On the back of my house we have a wheel chair ramp, that was used by my dad who passed away. Its a very heavy duty ramp total overkill... however I dont need the ramp. Infact I was thinking of using the existing pilings to make the deck portion of the ramp larger.

Thing is, there are pilings, that will need to be removed, how does one go about doing this the easy way?


----------



## Dan_Watson (Mar 1, 2008)




----------



## Chris Johnson (Apr 19, 2007)

Well there is the above noted way

Do you know how deep they are?
Do you need to remove them 100%

If you are taking them out solely to rid them from above the landscape, dig down a couple feet and just knock the top off.
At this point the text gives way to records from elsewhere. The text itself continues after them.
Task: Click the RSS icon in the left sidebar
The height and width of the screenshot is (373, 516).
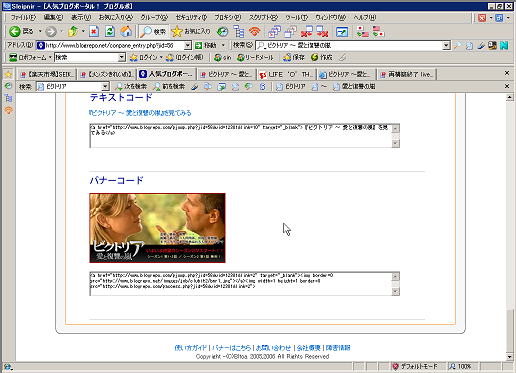Action: [x=9, y=110]
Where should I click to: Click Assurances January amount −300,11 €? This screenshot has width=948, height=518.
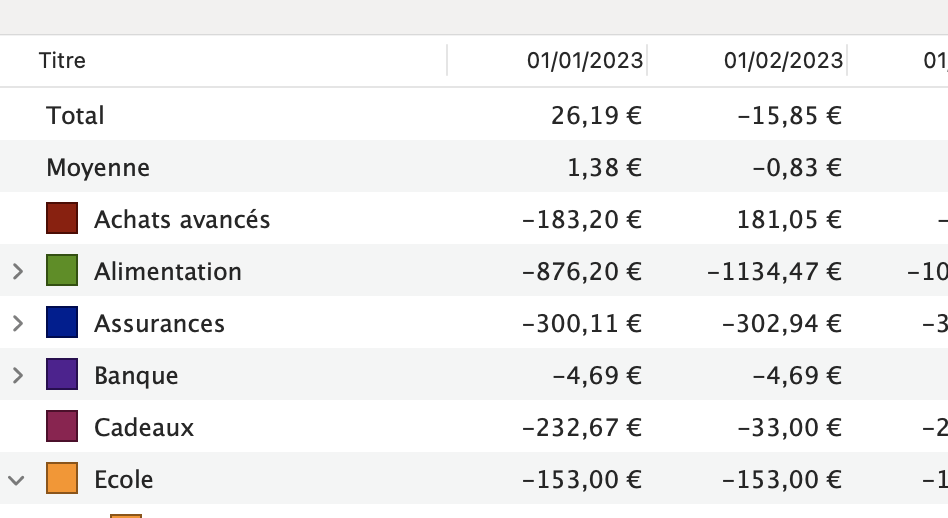(582, 324)
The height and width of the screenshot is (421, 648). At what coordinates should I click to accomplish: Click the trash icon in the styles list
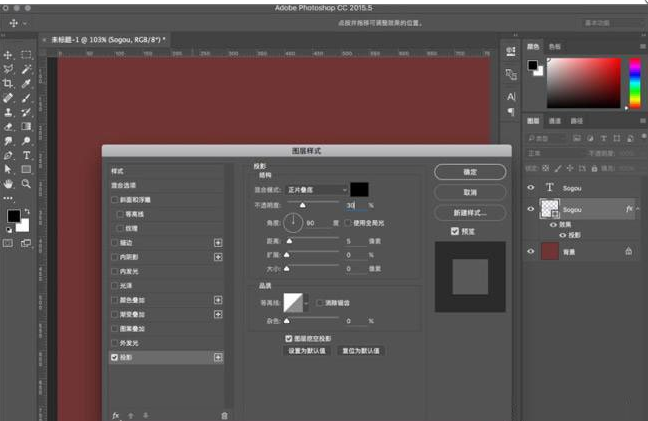tap(224, 414)
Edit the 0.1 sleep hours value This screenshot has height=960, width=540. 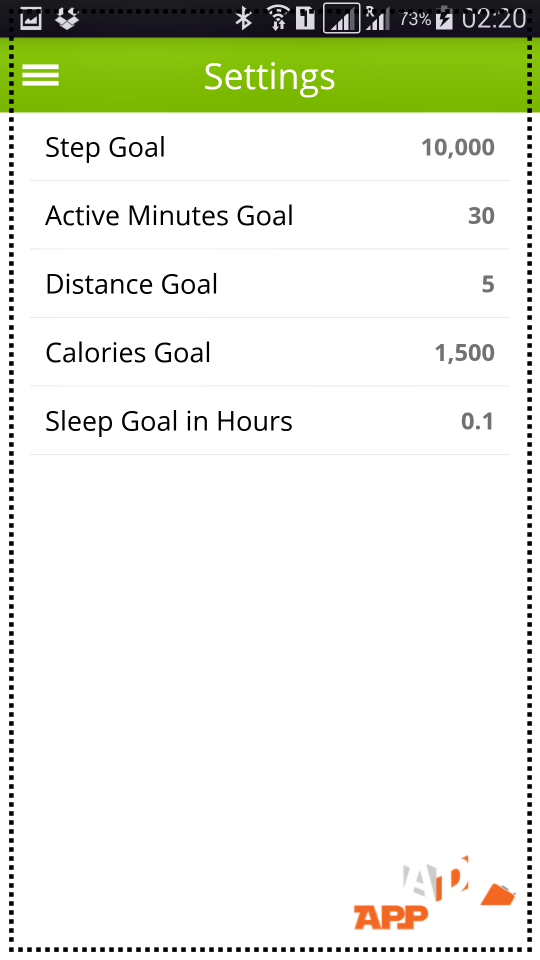click(x=478, y=421)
If you know the depth and it's reasonable, you know up to 6' a small excavator could dig and pull out if they are really deep get in the big guns


----------



## CarrPainting (Jun 29, 2010)

they go down about 4 ft and are 12inches acrossed.


----------



## rino1494 (Jan 31, 2006)

Jackhammer


----------



## katoman (Apr 26, 2009)

Excavate on one side to a 45* angle, sono tube will then fall over, attatch chain and drag it out. :thumbsup:


----------



## peteo (Jan 8, 2011)

An excavator or a small backhoe would do the job nicely however a friday night, a twelve pack and using AlwaysConfused methods sounds like a lot more fun!:laughing:


----------



## aptpupil (Jun 12, 2010)

peteo said:


> An excavator or a small backhoe would do the job nicely however a friday night, a twelve pack and using AlwaysConfused methods sounds like a lot more fun!:laughing:


"hey guys, watch this."


----------



## Dan_Watson (Mar 1, 2008)

Just a few household chemicals mixed in the proper proportions.


----------



## JT Wood (Dec 17, 2007)

aptpupil said:


> "hey guys, watch this."




More like "here hold my beer i wanna try something"


----------